Republic of China’s State Federal Drug Administration (SFDA) is now all set to issue a set of stringent norms to clamp down poor quality standards in drug production. It has also released a guidance on the on effective utilization of adverse drug reaction (ADR) monitoring data. The notice requires to make effective analysis, evaluation and utilization of ADR monitoring data, enhance the responsibility awareness and risk awareness of manufacturing enterprises and further strengthen daily management of ADR monitoring.
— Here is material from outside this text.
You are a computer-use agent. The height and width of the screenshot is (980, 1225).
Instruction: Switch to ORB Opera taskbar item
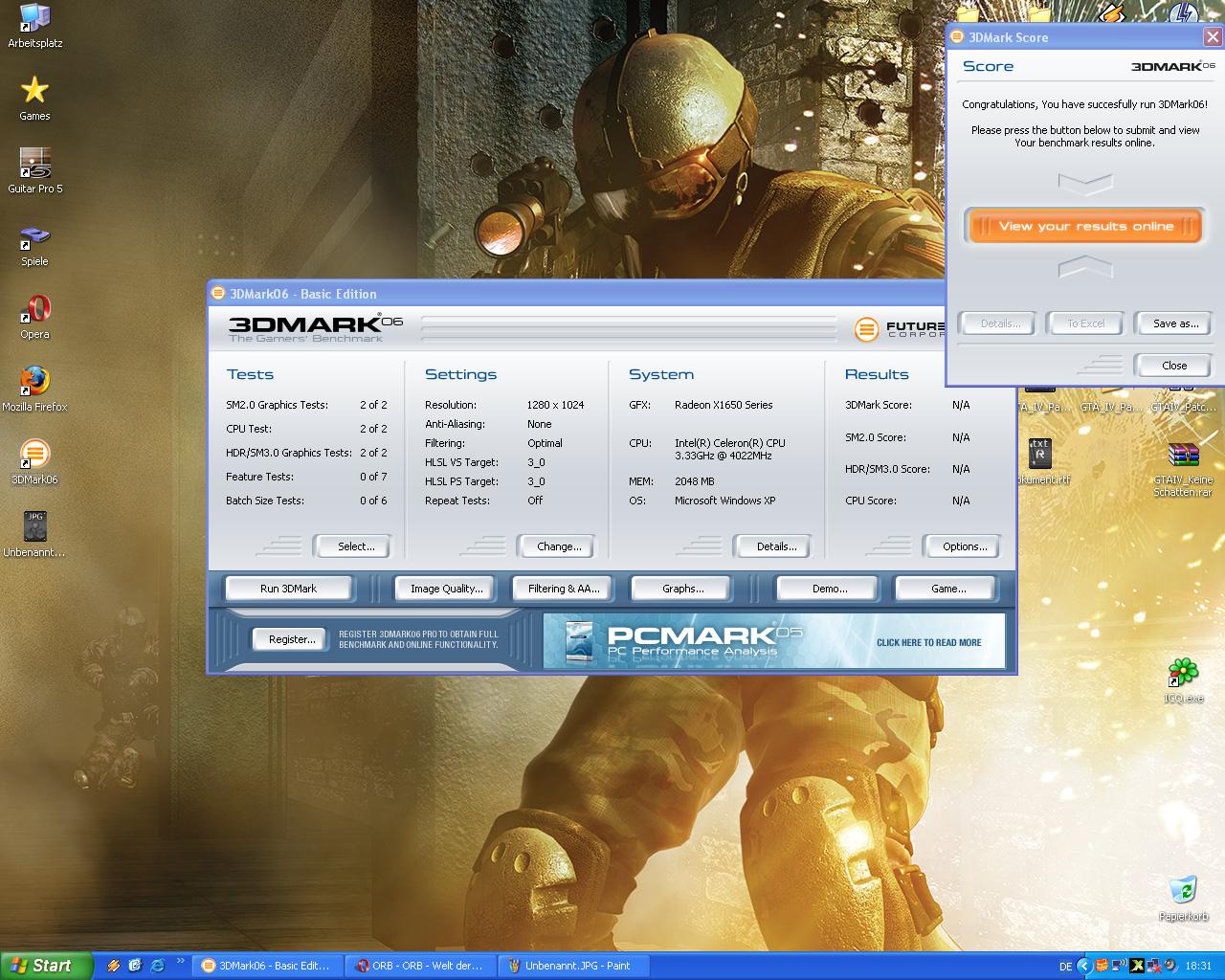point(420,966)
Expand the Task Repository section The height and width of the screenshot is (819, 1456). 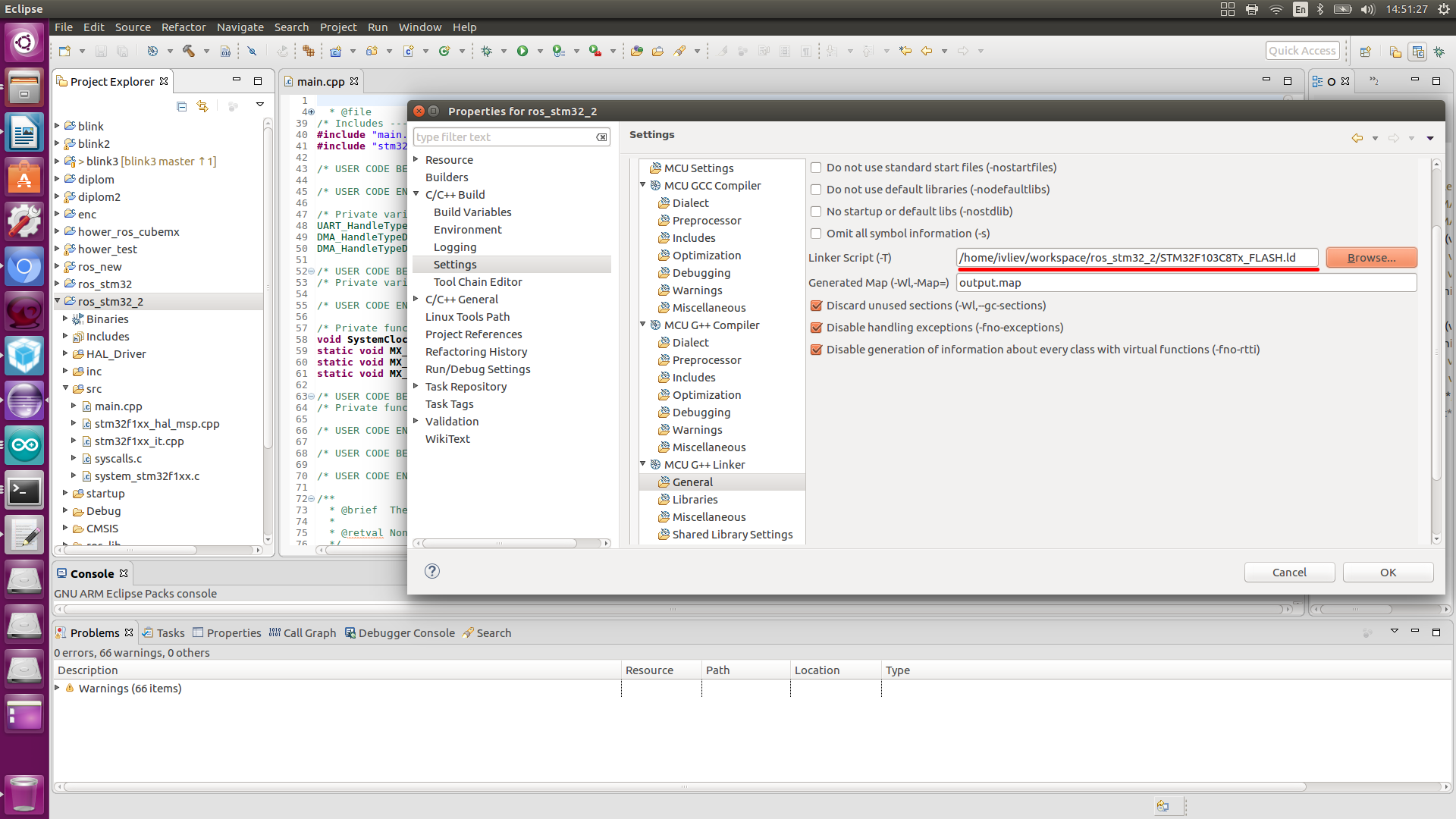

Further, it has also defined time limits for ophthalmic preparations and related products to meet the requirements of newly revised GMP.

In accordance with the notice, intraocular injections, ophthalmic inserts, ophthalmic preparations used in surgery and treatment of wound and penetrating injury of cornea as well as ophthalmic liquid preparations would need to meet the requirements of the newly revised GMP before December 31, 2013. Other  ophthalmic preparations will be needed to meet the requirements of the newly revised GMP before December 31, 2015. In addition, all the other preparations and drug substances which are subject to sterility test items as required in the official drug standards should meet the requirements of the newly revised GMP before December 31, 2013; In vitro diagnostic reagents regulated as drugs should meet the requirements of the newly revised GMP before December 31, 2015.

The new set of regulations may sound like an alarm bell for the pharma industry in China. But this will see only quality and serious players in the market. There is no room for fly-by night operators, Yong Kuang, vice president, Reed Sinopharma Exhibitions told Pharmabiz in an interaction.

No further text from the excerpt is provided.